The budget points out that the Government proposes to introduce a new rate-setting mechanism that is expected to be in place for establishment of the 2006 rate. The budget
states a commitment to an employee rate for the next two years that will not exceed $1,95.
The budget announces that the Government is launching a consultation process with respect to financial institutions. The terms of reference for this study are contained as an Annex to the budget. Submissions are to be filed no later than June 1, 2005. A review of the terms of reference will be the subject of a separate AlphaLINK report to CHHMA..
The budget announces that the Government is increasing the deposit insurance coverage limit from $60,000 to $100,000, effective immediately.
ENVIRONMENTAL OUTLOOK
EnerGuide for Houses Retrofit Incentive Program
The budget allocates $22.5 million over the next five years to quadruple the number of homes retrofitted under the EnerGuide for Houses Retrofit Incentive Program. The new level of funding is estimated to support energy efficiency improvements to a total of 500,000 homes by 2010.
Environmentally Friendly Vehicles
The budget states that the Government is negotiating with the auto manufacturing sector to achieve an agreement that would improve the fuel efficiency of vehicles sold in Canada. It is also considering the merits of a vehicle “feebate” which is described as providing a consumer rebate for fuel-efficient vehicles and imposing a fee on fuel-inefficient vehicles. The Government is asking the National Round Table on the Environment and the Economy to develop options for a feebate and to make recommendations for next year’s budget.
Sharing Gas Tax Revenue
The budget says it will commit $5 billion in new money from the federal gasoline excise tax to support environmentally sustainable infrastructure.

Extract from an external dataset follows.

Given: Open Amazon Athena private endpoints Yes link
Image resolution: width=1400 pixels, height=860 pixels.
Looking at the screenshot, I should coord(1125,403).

In the coming 2005-06 fiscal year, this funding will be equivalent to 1.5 cents of the federal excise tax on gasoline,
rising to 2.0 cents in 2007-08; 2.5 cents in 2008-09; and 5 cents in 2009-10. Translated into dollars, $600 million will be allocated in the 2005-06 fiscal year, increasing to $2 billion in 2009-10.
SPENDING OUTLOOK
The budget is 273 pages long. It is not until page 264 that the Government reveals the cost of its spending program. The Program Expenses Outlook is as follows:
2004 2005 2006 2007 2008
2005 2006 2007 2008 2009
(millions of dollars)
Major transfers
to persons 43,248 44,854 46,786 48,864 50,876
Major transfers
to other levels
of government 39,063 37,496 39,978 42,785 44,591
Direct program
Expenses 75,822 78,979 82,754 86,285 90,336
Total 158, 133 161,329 169,517 177,934 185,803
Paying for this significant spending increase will depend on sustained GDP growth. The Government has estimated that this spending in 2004-05 will consume 12.2 per cent of GDP, dropping to 11.9 per cent in 2008-09. If GDP does not expand at the rate forecast on page two of this report, questions will emerge as to how this level of spending is to be financed…increased taxes, deficit budgets.